In dem größeren Teile der Türkei sind die Slawen zwar der direkten Herrschaft der Türken untertan, doch wählen sie ihre lokalen Behörden selbst; mancherorts (in Bosnien) hat man sie zu dem Glauben ihrer Eroberer bekehrt. Nur in zwei Gebieten der Türkei hat sich die slawische Rasse ihr politisches Leben erhalten oder erobert. Eins davon ist Serbien, das Tal der Morawa, eine Provinz mit scharf gezogenen natürlichen Grenzlinien, die vor sechshundert Jahren eine hervorragende Rolle in der Geschichte dieser <12> Regionen spielte. Lange Zeit von den Türken unterjocht, erhielten die Serben durch den russischen Krieg von 1806 die Möglichkeit einer selbständigen Existenz, wenn auch unter türkischer Oberherrschaft. Seitdem ist Serbien immer unter dem unmittelbaren russischen Protektorat verblieben. Doch, ebenso wie in der Moldau und der Walachei, hat diese politische Selbständigkeit neue Bedürfnisse gezeitigt und Serbien einen größeren Verkehr mit dem westlichen Europa aufgezwungen Die Zivilisation begann Wurzel zu fassen, der Handel dehnte sich aus, neue Ideen entstanden, und so finden wir inmitten der Hochburg der russischen Machtsphäre, im slawischen, orthodoxen Serbien, eine antirussische Fortschrittspartei (natürlich sehr bescheiden in ihren Reformbestrebungen), deren Haupt der Ex-Finanzminister Garaschanin ist.

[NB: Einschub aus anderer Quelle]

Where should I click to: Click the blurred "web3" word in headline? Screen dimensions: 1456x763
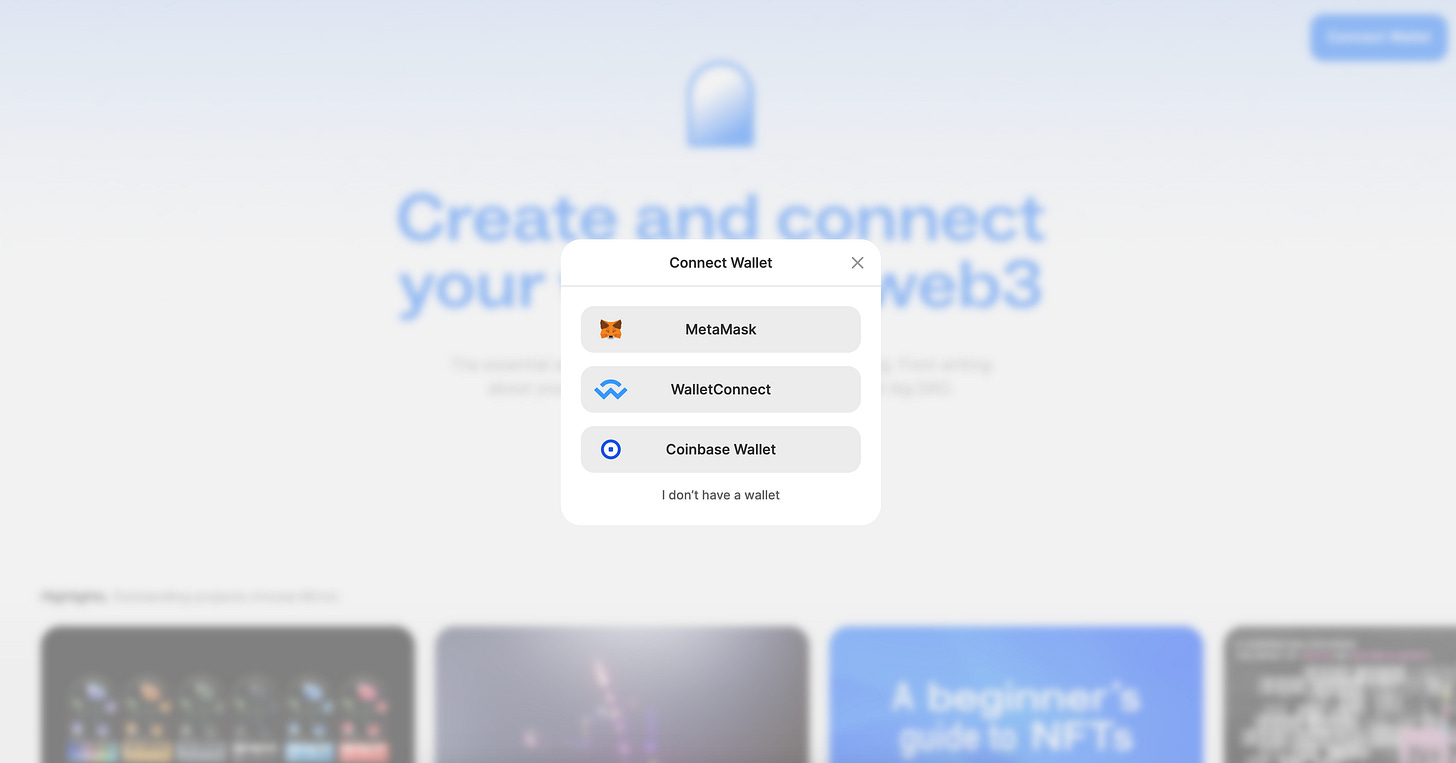point(963,285)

Sollte die griechisch-slawische Bevölkerung jemals zur Herrschaft in dem Lande kommen, das sie bewohnt und in dem sie Dreiviertel der Gesamtbevölkerung ausmacht (7 Millionen), dann gibt es keinen Zweifel daran, daß dieselben Bedürfnisse nach und nach in ihrer Mitte zum Aufkommen einer antirussischen fortschrittlichen Partei führen würden, was bisher stets dann eintrat, wenn ein Teil dieser Bevölkerung halb-unabhängig von der Türkei geworden war.

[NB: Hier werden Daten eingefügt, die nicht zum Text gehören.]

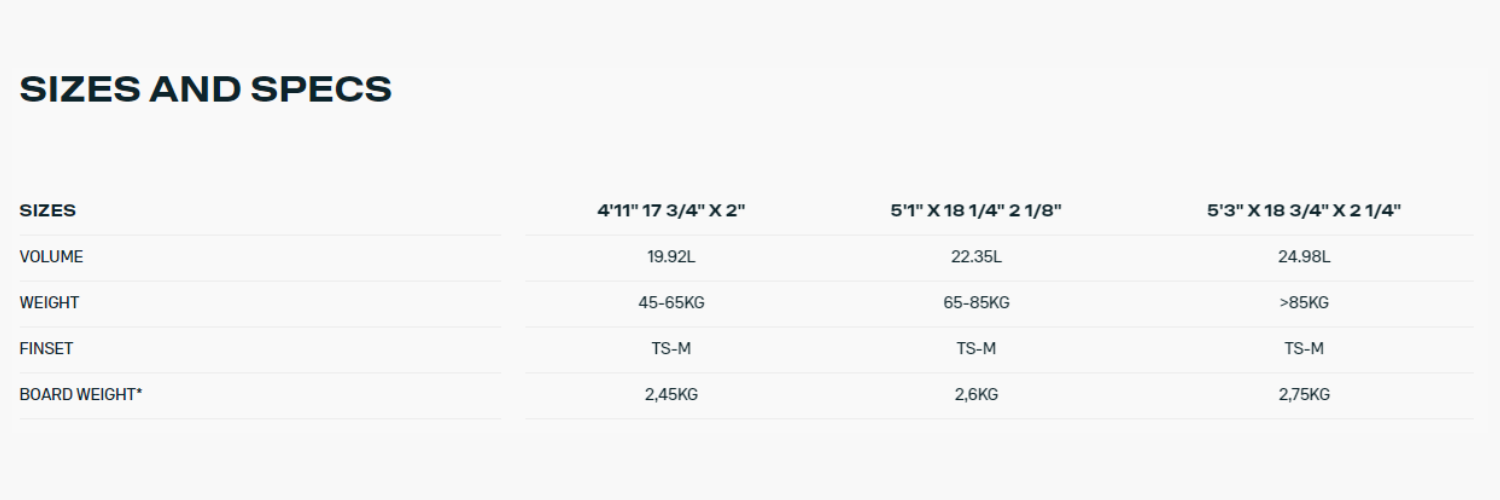Click the 2,75KG board weight value
This screenshot has height=500, width=1500.
tap(1304, 395)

Montenegro ist kein fruchtbares Tal mit verhältnismäßig großen Städten, sondern ein unfruchtbares, schwer zugängliches Bergland. Hier haben sich Räuberbanden eingenistet, welche die Ebenen brandschatzen und die Beute in ihren Bergfestungen aufhäufen. Diese romantischen, aber ziemlich rohen Herren sind schon lange eine Plage für Europa, aber es entspricht ganz der Politik Rußlands und Österreichs, daß sie das Recht der Bewohner der schwarzen Berge verteidigen, Dörfer niederzubrennen, die Einwohner zu ermorden und das Vieh fortzuführen.